Reproduce al pie de la letra el fragmento del texto sobre el memorial de la pandemia que comienza en las palabras "No son muertos" y termina después de "habernos cuidado solidariamente.".

## TEXTO PROPORCIONADO
- - -

No son muertos en una batalla, en un campo, aniquilados en un día determinado que se inscribe en una historia política, sino que esas piedras del monumento representan, para nosotros los testigos ‒claramente no para sus deudos‒ las muertes por goteo que nos abrumaban en las noticias todos los días. Si bien todos vivimos una pandemia, no hay una fecha única que nos lleve a recordar colectivamente, como no sea el día de dos rupturas del pacto social: el de la foto del cumpleaños de Fabiola Yáñez, y el del masivo funeral de Diego Maradona. Entre tantas cosas que nos quitó la pandemia, también está el celebrar entre todos habernos cuidado solidariamente.

Las voces del silencio. Un memorial espontáno frente a la Casa Rosada y a los pies de Manuel Belgrano

Foto: Jorge Aloy

El panorama es diferente si perdimos a alguien. El aislamiento se prolonga en la soledad familiar frente a las pérdidas, en la falta de empatía debida a la desaparición del ser querido en el anonimato de las muertes masivas, sin una instancia de duelo colectivo. No es que este no sería posible: existe la masa crítica para hacerlo, porque todos tenemos recuerdos de aquellos días, aunque no hayamos perdido a alguien.

- - -

## DATOS DISPONIBLES
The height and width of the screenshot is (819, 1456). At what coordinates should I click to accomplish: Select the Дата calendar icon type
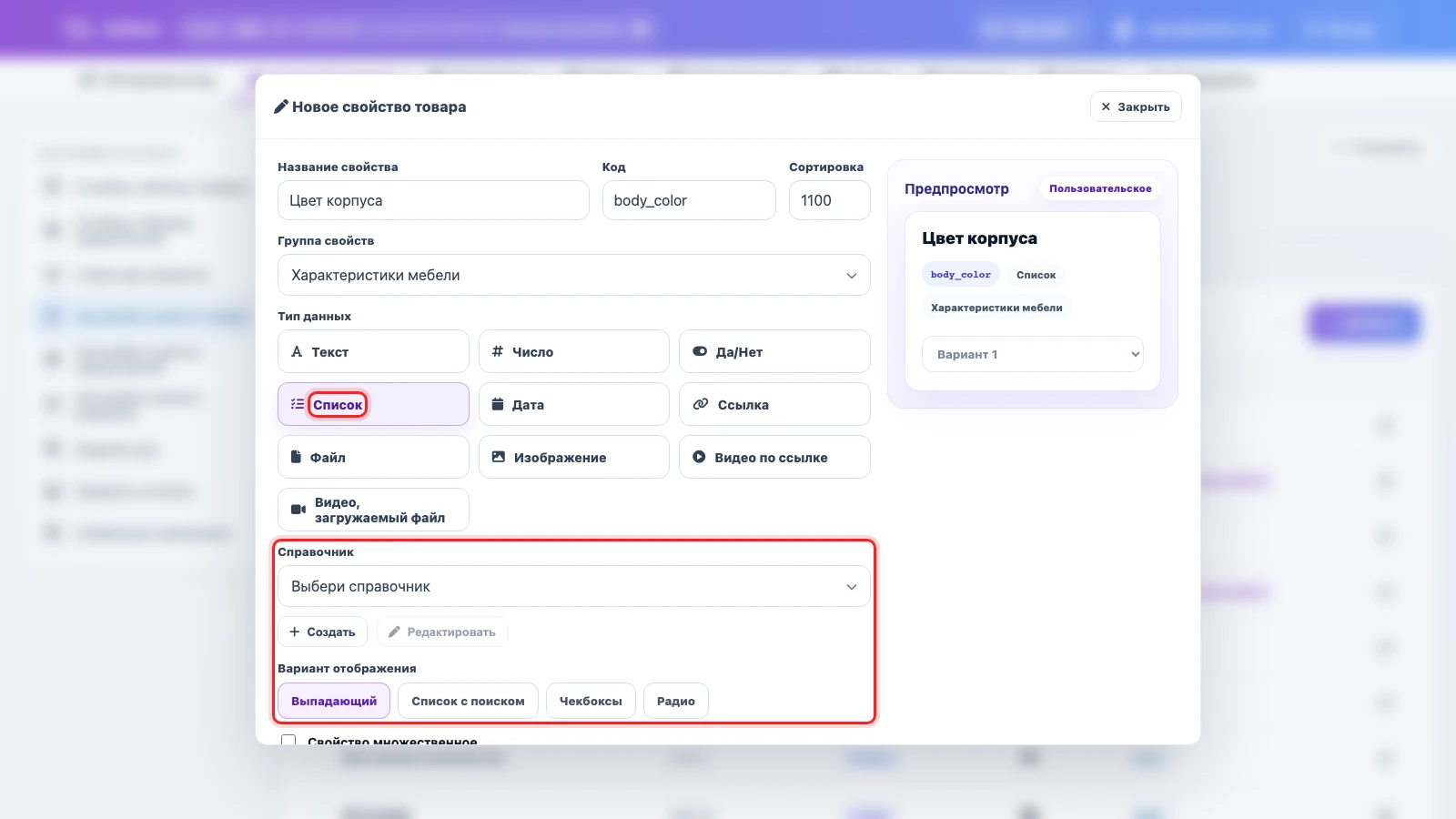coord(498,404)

- - -

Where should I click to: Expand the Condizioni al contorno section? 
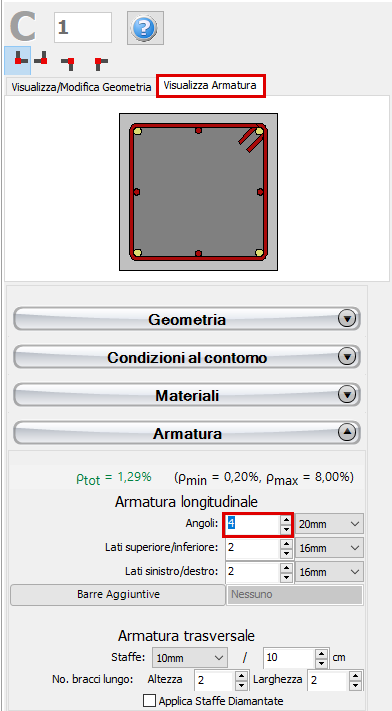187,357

- - -

## TU RESPUESTA
No son muertos en una batalla, en un campo, aniquilados en un día determinado que se inscribe en una historia política, sino que esas piedras del monumento representan, para nosotros los testigos ‒claramente no para sus deudos‒ las muertes por goteo que nos abrumaban en las noticias todos los días. Si bien todos vivimos una pandemia, no hay una fecha única que nos lleve a recordar colectivamente, como no sea el día de dos rupturas del pacto social: el de la foto del cumpleaños de Fabiola Yáñez, y el del masivo funeral de Diego Maradona. Entre tantas cosas que nos quitó la pandemia, también está el celebrar entre todos habernos cuidado solidariamente.